Conor Gleason is a supervising attorney in the immigration practice at The Bronx Defenders, a holistic public defense office in the Bronx. In 2013, Conor was one of four attorneys working on the New York Immigrant Family Unity Project (NYIFUP)—the first-of-its-kind universal representation project for detained noncitizens in removal proceedings. NYIFUP is now comprised of dozens of attorneys and advocates and is being emulated by other jurisdictions. Conor graduated magna cum laude and Order of the Coif from Cardozo School of Law in 2012. He received his undergraduate degree from Colby College, graduating magna cum laude, in 2005.
Glenn E. Martin
Glenn E. Martin is the founder of JustLeadershipUSA (JLUSA), an organization dedicated to cutting the US correctional population in half by 2030. Glenn is a national leader and criminal justice reform advocate who spent six years in New York State prisons. Prior to founding JLUSA, Glenn served for seven years as vice president of public affairs at The Fortune Society, and six years as co-director of the National HIRE Network at the Legal Action Center. Glenn is cofounder of the Education from the Inside Out Coalition, a 2014 Echoing Green Fellow, a 2012 America’s Leaders of Change National Urban Fellow, and a member of the governing boards of the College and Community Fellowship, Million Hoodies, and the California Partnership for Safe Communities. Glenn also serves on Governor Cuomo’s Reentry and Reintegration Council, the advisory board of the Vera Institute’s Public Health and Mass Incarceration Initiative, and the Executive Session on Community Corrections at Harvard University, among others. In 2016, Glenn was appointed to the Independent Commission on New York City Criminal Justice and Incarceration Reform at the invitation of New York State Chief Judge Jonathan Lippman to look at the possibility of closing Rikers Island.
Senator Dick Sears has been a member of the Vermont Senate since 1993. He worked in residential programs for troubled youth for over 35 years, and was educated in Ashland, Massachusetts, New Hampton School in New Hampton, New Hampshire, and the University of Vermont in Burlington, Vermont (BA, 1966). He was a member of the Bennington Select Board from 1987 to 1993 (chairman for four years).
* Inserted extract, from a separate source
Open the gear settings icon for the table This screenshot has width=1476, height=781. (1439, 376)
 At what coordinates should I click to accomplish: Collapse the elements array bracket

Ronald Simpson-Bey works as the alumni associate for JustLeadershipUSA (JLUSA). He is also a 2015 Leading with Conviction Fellow with JLUSA and a national decarceration leader committed to cutting the number of people in prison in the United States in half by 2030. Ronald is a steering team member of the newly formed Collaborative to End Mass Incarceration in Michigan (MI-CEMI) and Nation Outside. He is a cofounder and advisory board member of the Chance For Life (CFL) organization in Detroit, Michigan. Ronald served 27 years in the Michigan prison system as an engaged, thoughtful, and creative leader, founding many enrichment programs rooted in transformation, redemption, and self-accountability. Ronald was a jailhouse lawyer who got his conviction reversed by the courts and got himself out of prison. He attended Eastern Michigan University, Mott Community College, and Jackson Community College. He has worked as a staff paralegal at the former Prison Legal Services of Michigan.